FTEN Plans Expansion into Europe

July 20, 2009
Tom Steinert-Threlkeld

FTEN said it will begin offering its technology for executing and controlling the risk of high-frequency trading into European markets.

The New York firm, which claims that its technology is used to process more than $100 billion of transactions every day in U.S. markets, said it is creating an overseas unit called FTEN Europe Ltd. And named Valerie Bannert-Thurner its executive director.

FTEN founder and CEO Ted Myerson called the move a "natural extension" of its business aimed at the prime brokers who handle trades for hedge funds and other proprietary trading firms.

Bannert-Thurner comes to FTEN from Skyler Technology, a supplier of fast market data analytics feeding into high-speed trading engines. She also holds a doctorate in strategic management from the Swiss Federal Institute of Technology in Zurich.

Bannert-Thurner said her three biggest objectives for the European expansion effort of FTEN would be to work with sellside firms to build up their sponsored access businesses, where market participation IDs are used to allow clients to trade directly on electronic exchanges; educate regulators on how sponsored access works and risks are controlled; and bring innovative technology to market, working particularly on managing risk in real time, both before and after trades.
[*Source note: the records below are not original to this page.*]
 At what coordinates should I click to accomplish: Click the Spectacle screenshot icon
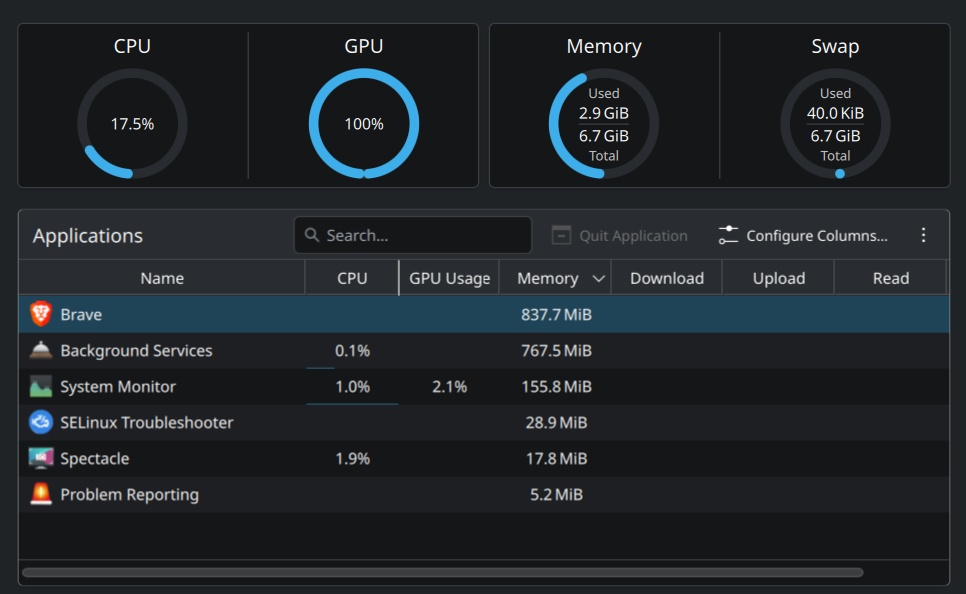tap(41, 458)
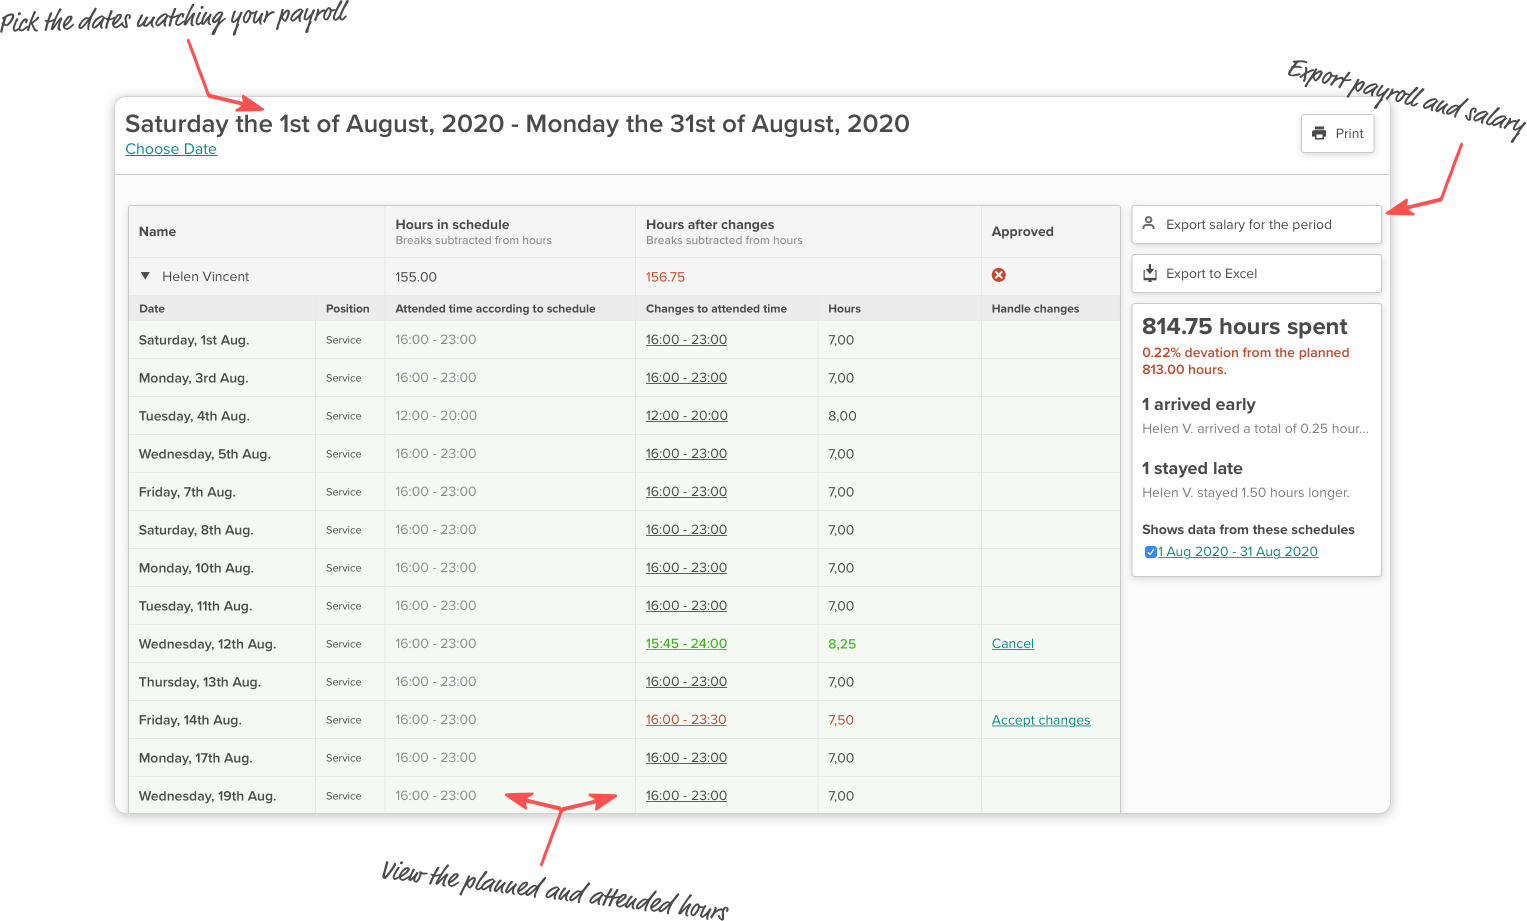Click the Hours after changes column header
1527x921 pixels.
tap(712, 224)
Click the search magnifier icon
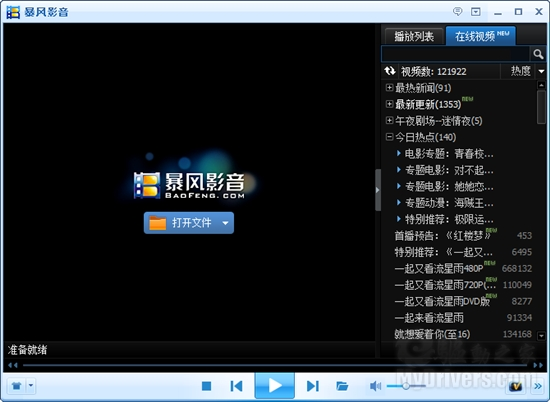Viewport: 550px width, 402px height. pos(538,54)
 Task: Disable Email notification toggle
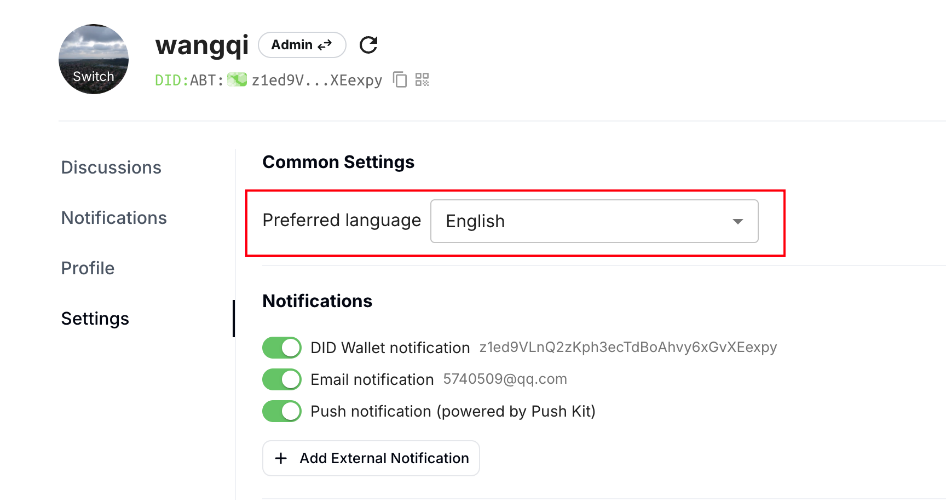(282, 380)
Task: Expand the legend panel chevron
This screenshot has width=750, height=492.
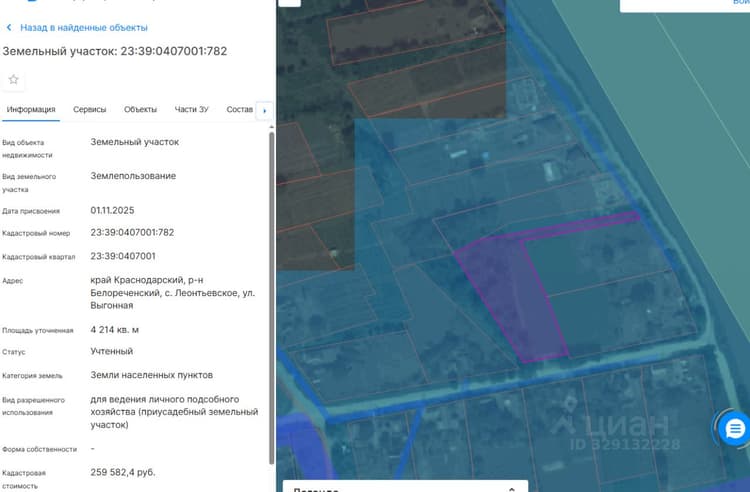Action: tap(511, 489)
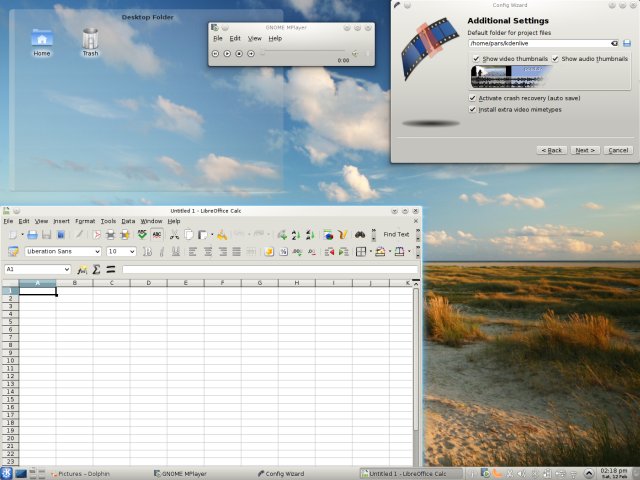Expand the Name Box dropdown showing A1

click(67, 270)
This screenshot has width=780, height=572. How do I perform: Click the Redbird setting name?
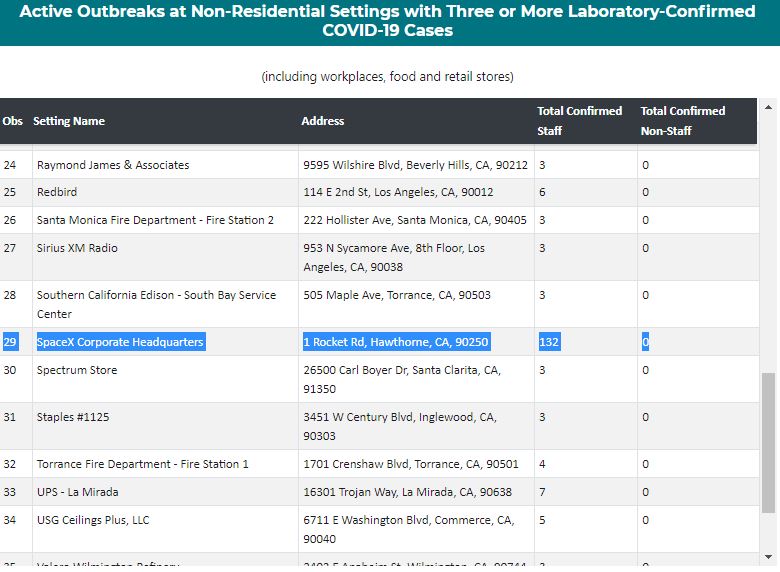coord(57,192)
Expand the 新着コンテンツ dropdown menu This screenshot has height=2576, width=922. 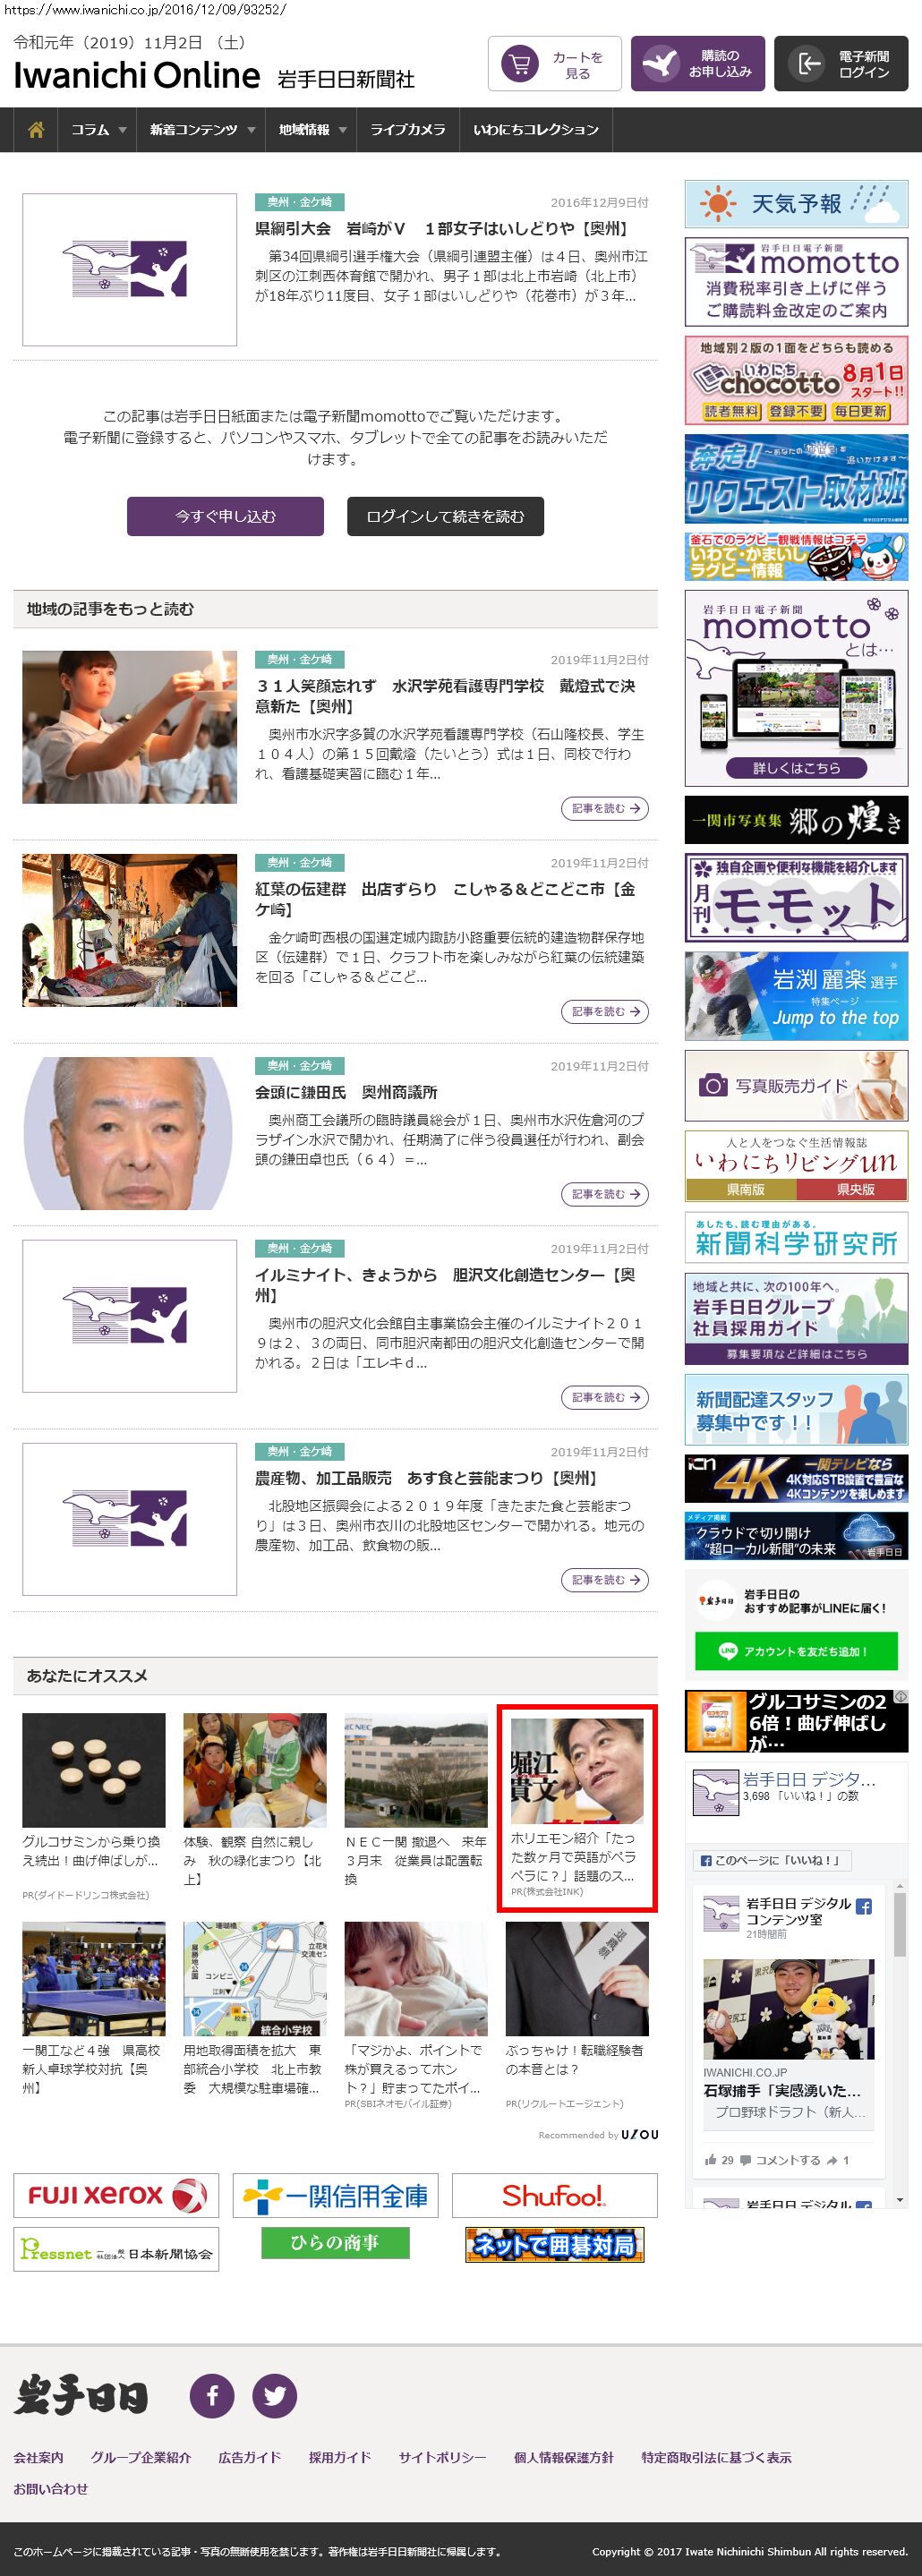(201, 130)
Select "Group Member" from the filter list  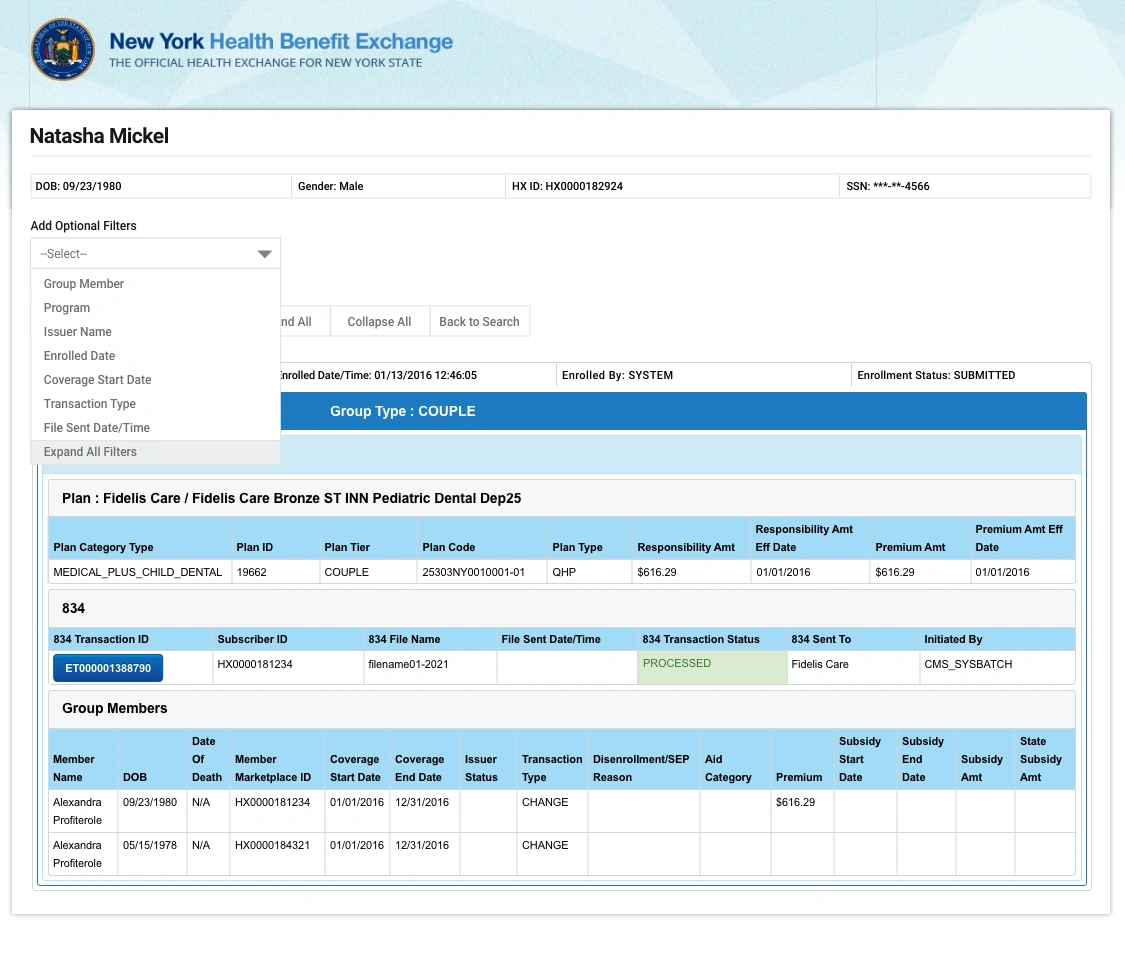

Myerson would not say what kind of market share goals FTEN has for Europe. The firm estimates that its technology now processes more than 20 percent of the average daily volume in the U.S. of equity trades.

"There's no doubt in my mind that we will be able to replicate that same success, across Europe,'' he said.

High-speed trading on electronic exchanges such as Chi-X and Turquoise have picked up steam in the two years since the European Union finalized its new market rules, under its Markets in Financial Instruments Directive.